Приятели оценили мой «подвиг». Володька – со сдержанным пониманием. Он вообще был немногословным и мудрым, да и постарше меня и Виталика, перешел в третий класс. А Виталик – всегда шумный и возбужденный (так, что пузырьки на губах) – восхищался мной от души. Сравнивал мои доблести со своими и великодушно отдавал мне предпочтение:
– Да-а! Мы с тетей Ларой в июне были у тети Маруси в Падерино и там заплутали в бору и прошли пятнадцать километров. Но, конечно, это меньше, чем ты. Да еще я не в сапогах был, а в тапочках, и без груза…
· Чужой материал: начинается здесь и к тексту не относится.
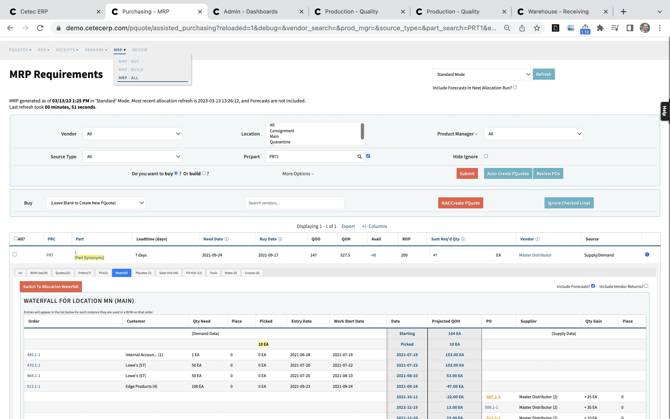The width and height of the screenshot is (670, 419).
Task: Open the browser extensions puzzle icon
Action: click(x=600, y=28)
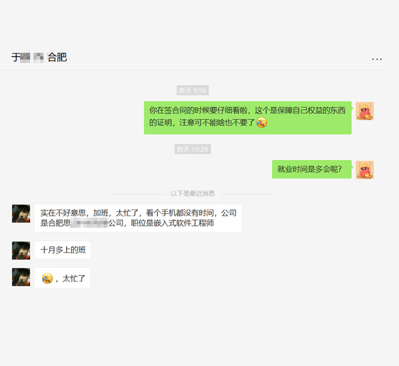Select the message bubble 十月多上的班
The image size is (399, 366).
pyautogui.click(x=63, y=250)
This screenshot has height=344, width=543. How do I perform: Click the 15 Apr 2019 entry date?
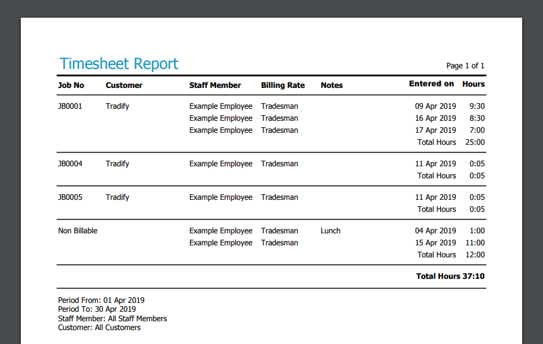[x=435, y=243]
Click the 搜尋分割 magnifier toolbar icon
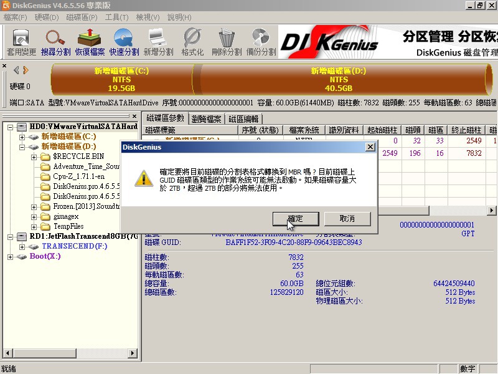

Я просто физически, всей кожей, ощущал, как растет в глазах приятелей мой авторитет. И это было чрезвычайно важно. Потому что за последние недели ему, авторитету этому, несколько случаев нанесли ощутимый урон.
Недавно мы втроем на улице играли в красных конников (рубили деревянными саблями крапиву), а мимо проходил незнакомый дядька с рослым рыжим псом. Пес шел без поводка. Ему не понравилось, как мы замахиваемся сосновыми клинками, он загавкал и бросился к нам. Виталик храбро укрылся за Володькой. Тот повел себя еще храбрее – врезал псу по морде. Дядька ухватил своего «волкодава» за шиворот и, ругаясь, оттащил. Но я все это узнал позже. А в тот решительный момент с ревом кинулся во двор и захлопнул калитку. (Кстати, такой случай был уже не первый.)
Потом я объяснял, что это у меня «нервные последствия» (повторял мамины слова). Мол, в раннем детстве на улице Герцена меня напугал скандальный соседский шпиц Марсик и с тех пор страх перед собаками «растворился в моей крови».
Володька сочувственно кивал. Он меня никогда не упрекал за все мои грехи: вранье, хитрости и (мягко выражаясь) недостаток храбрости. Это был славный такой, светловолосый и тонколицый мальчишка, рассудительный и умелый во всех делах. Мне очень хотелось быть похожим на Володьку, но порой он подавлял меня своей снисходительностью, больше, чем Виталик своими шумными разоблачениями. Впрочем, Виталик в тот раз не упрекал меня, а просто добивался полной правды. Хлопая пузырящимися губами, он требовал:
– Ты только не ври! Скажи сразу, что струсил, и тебя поймут! Просто честно скажи!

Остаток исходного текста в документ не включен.